I first came across the Ladies Who Bus in 2012 when I was working as Director of Transport and Mobility at London Councils and one of the things I was responsible for was the Freedom Pass, the concessionary travel pass for older and disabled Londoners.
Starting in 2009, Jo, Linda and Mary (known collectively as the Ladies Who Bus) had been working their way through every London bus route using their Freedom Passes and blogging about what they saw. How we had not picked up on this before I do not know. But once we had, it seemed to me it would be great if we could invite the Ladies into the office and show them the little team in London who run the Freedom Pass.
London Councils is the umbrella body for the 32 London boroughs and th City of London. There is a surprisingly small team to manage Freedom Pass, given there are more than 1.3 million passes. It was just a bit of me plus another manager and then a dedicated team of three, who did all the hard work. The Freedom Passes themselves start out as blank white Oyster cards and are personalised with the holder’s name and photograph by a contractor in Hull. The contractor adds a silver coloured hologram (This is a security device on the front and is not as some people think where the microchip is located). They also enable the cards with the national smartcard system known as ITSO. This allows the cards to be read outside London where the local buses have smartcard systems. The London team deal with queries escalated from Hull, such as people applying for two passes at the same time. There is a public facing contact centre handling phone calls, emails and letters. This is run by the contractor from Scotland but the London team have to deal with the more complex issues, such as authorising refunds where a card had became faulty. The London staff also have to deal with the finance arrangements including the negotiations with Transport for London, the Association of Train Operating Companies and the bus companies who operate local bus services in London outside the TfL network.

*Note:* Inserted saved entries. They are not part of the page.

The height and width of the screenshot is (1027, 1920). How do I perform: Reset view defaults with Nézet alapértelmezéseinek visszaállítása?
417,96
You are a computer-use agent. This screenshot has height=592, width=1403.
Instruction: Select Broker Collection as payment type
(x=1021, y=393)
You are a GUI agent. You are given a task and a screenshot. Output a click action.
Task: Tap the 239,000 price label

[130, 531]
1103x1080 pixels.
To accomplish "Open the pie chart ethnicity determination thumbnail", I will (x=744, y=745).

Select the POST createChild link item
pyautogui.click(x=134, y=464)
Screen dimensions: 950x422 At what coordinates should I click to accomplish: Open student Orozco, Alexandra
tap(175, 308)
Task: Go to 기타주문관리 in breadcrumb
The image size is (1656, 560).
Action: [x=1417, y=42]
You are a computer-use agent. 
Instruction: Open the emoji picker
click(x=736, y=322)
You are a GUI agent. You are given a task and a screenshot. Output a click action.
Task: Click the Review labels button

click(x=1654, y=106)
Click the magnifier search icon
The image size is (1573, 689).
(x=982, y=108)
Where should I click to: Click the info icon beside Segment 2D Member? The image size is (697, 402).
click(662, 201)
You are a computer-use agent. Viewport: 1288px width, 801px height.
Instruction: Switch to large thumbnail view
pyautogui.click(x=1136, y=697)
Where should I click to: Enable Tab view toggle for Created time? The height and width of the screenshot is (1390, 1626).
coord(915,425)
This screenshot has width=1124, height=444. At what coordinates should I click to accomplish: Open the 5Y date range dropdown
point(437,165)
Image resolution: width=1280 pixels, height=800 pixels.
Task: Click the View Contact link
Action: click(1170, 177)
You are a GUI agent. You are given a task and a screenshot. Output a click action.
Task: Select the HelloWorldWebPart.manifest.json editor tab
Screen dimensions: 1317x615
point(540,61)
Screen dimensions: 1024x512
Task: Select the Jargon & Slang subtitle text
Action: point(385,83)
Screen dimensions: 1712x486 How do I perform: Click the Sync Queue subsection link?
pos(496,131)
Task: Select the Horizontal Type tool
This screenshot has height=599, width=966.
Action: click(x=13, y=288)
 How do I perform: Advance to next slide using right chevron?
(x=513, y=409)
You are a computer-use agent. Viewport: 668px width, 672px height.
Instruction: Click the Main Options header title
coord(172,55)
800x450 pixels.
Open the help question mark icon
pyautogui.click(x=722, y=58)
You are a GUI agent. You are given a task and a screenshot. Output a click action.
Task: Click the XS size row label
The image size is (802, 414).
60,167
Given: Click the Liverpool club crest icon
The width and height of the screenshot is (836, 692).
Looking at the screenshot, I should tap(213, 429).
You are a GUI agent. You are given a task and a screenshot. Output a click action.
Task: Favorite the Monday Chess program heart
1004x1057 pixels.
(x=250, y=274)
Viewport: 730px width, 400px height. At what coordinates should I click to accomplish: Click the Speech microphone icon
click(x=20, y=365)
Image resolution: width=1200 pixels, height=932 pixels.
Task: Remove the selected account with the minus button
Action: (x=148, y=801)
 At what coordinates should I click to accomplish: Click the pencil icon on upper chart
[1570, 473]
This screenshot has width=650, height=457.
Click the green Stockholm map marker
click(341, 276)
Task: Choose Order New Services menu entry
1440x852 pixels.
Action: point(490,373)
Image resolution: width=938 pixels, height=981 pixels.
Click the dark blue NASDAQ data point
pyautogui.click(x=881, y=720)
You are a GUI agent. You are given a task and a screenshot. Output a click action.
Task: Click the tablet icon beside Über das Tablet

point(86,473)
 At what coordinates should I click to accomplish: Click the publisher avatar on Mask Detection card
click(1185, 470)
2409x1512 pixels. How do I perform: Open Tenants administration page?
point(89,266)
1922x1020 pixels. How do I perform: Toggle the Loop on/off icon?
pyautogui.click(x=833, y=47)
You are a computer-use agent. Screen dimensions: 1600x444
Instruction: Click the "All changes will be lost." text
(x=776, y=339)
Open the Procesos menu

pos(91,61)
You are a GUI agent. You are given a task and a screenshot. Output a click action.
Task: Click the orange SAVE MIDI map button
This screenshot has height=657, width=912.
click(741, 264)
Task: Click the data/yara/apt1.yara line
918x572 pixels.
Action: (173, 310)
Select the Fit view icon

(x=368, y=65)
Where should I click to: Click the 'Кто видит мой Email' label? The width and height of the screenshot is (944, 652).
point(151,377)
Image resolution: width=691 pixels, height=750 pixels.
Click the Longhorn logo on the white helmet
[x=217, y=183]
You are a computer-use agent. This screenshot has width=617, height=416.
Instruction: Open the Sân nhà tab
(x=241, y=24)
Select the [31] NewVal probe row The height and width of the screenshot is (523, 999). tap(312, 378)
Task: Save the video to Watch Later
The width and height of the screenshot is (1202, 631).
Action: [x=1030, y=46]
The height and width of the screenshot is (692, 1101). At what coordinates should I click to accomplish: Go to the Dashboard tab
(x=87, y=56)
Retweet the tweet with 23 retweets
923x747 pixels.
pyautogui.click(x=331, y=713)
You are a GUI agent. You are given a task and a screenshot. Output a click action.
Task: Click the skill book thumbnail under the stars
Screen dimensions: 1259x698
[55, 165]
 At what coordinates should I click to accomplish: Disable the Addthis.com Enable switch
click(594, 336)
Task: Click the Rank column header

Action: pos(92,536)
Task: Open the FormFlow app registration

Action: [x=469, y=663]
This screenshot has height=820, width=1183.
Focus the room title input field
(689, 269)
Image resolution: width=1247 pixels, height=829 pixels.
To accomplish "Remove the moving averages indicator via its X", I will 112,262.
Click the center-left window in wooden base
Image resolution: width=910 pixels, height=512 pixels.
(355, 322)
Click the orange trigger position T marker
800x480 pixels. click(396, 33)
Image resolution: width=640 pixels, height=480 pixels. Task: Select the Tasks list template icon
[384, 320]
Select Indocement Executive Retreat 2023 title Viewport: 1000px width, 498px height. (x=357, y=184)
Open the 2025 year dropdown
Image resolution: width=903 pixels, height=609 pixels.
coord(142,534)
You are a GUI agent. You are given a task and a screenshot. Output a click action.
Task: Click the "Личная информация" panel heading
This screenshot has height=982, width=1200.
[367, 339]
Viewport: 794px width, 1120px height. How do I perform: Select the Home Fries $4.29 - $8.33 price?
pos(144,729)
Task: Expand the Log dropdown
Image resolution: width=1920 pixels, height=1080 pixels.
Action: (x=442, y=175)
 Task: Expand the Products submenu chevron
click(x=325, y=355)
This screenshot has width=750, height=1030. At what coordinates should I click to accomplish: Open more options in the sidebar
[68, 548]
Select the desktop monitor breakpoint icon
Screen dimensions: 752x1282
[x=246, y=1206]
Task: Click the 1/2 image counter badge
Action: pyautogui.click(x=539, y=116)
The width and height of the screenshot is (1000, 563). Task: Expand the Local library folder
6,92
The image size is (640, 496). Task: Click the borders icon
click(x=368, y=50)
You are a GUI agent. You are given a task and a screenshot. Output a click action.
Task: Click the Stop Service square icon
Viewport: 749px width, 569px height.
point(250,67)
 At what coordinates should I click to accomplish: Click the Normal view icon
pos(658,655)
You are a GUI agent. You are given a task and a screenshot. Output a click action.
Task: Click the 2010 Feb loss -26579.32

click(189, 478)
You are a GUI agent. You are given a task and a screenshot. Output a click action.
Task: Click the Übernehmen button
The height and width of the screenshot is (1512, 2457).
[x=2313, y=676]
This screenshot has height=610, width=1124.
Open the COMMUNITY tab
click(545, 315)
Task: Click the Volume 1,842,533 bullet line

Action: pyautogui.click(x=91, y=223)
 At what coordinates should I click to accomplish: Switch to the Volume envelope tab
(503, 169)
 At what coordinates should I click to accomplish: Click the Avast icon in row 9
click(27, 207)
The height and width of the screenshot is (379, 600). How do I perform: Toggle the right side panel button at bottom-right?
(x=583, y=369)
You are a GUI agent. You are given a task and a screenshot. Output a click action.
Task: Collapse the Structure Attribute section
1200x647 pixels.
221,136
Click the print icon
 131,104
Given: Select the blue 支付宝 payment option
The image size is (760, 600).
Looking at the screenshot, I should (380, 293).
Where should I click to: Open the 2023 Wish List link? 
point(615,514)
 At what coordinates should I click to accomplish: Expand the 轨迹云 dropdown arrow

But back to the Ladies Who Bus visiting the office. There are three bus routes (344, 381 and RV1) which pass the offices of London Councils which is at the quaintly addressed 59½ Southwark Street – and no this is not some Harry Potter fantasy address. It is a full sized building. It is just the building was between 59 and 61 and someone, many, many years ago decided it would be better to call it 59½ rather than 59A which would be more usual.
Well we were way too late for the 344 as the Ladies had done that route in November 2009, although their posting dates from 4 June 2012 to keep the routes in order. So my colleague, Zara Bishop, the London Councils press officer, contacted the Ladies to see if they would like to come and see us when they got to route 381. They accepted the invitation and came on 15 August 2012. As their post explains, this led to them being on local TV and radio! In fact they hardly had time to drink their coffee, with all the filming and interviews going on!
London boroughs fund almost all the cost of the Freedom Pass and almost all the concession is protected by national legislation. Yet listening to the Mayor (both Boris and Ken) it was often appeared that the Mayor was responsible for ensuring its existence and also paying for it. So in the spring of 2013, Zara suggested that London Councils produce a short video to explain about the Freedom Pass and Freedom Pass – the Movie was born. And who better to star in this but the Ladies Who Bus.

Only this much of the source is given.